Formula 1 arrived in Melbourne last week for the season-opening Australian Grand Prix.
Almost immediately, news broke that one McLaren team member and several from Haas were being tested for the coronavirus after spiking fevers.
The McLaren staff member tested positive while the Haas tests all came back negative.
That led to the grand prix being shut down and the Formula 1 teams returning to Europe. However, one Pirelli personnel did not make the trip back after he also tested positive.
Westacott is adamant the 2,000-strong paddock was not placed in danger by the decision to even fly to Melbourne, a move that many questioned.
“There’s no suggestion of that whatsoever,” he told Motorsport.com.
“The advice and input from the chief medical officer of the Victorian government took into account not only the test results from the eight teams that were submitted and the one positive, but it also takes into account what’s happening in the localised society.
“When they made the decision that they did, it was based on all the inputs and the medical evidence that they had, and which we have taken all along.
“It was clearly the right decision to make, and we are where we are.”
He added: “Melbourne and Victoria has a chief health officer that feeds into a national body of chief health officers, who feed into a committee and all the way up to the national security committee, chaired up by the prime minister.

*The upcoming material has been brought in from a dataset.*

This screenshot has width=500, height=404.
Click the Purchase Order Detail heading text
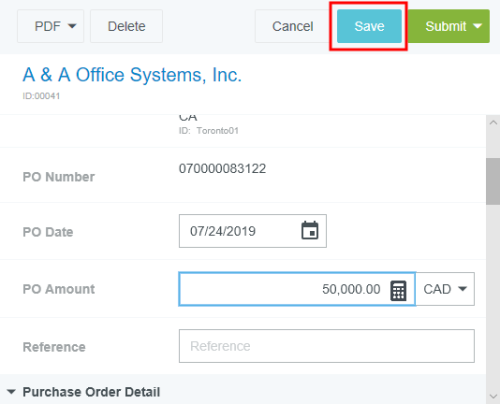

“We have taken guidance from that committee, and their input has been crucial. We had that additional advice that indicated that the event would be cancelled.
“It’s important to note that Victoria hosted a massive event last weekend, the World T20 Women’s Final at the MCG, which hosted 86,000 fans. So this is a fluid situation that emerges and changes on a day to day basis.”
Following the cancellation of the Australian GP, Bahrain and Vietnam were also called off.
Formula 1 is hoping to begin the season in late May or early June with either Monaco or Baku as the first grand prix.
After that it could be a bumper few months as the sport tries to cram as many races as possible in the remaining weekends.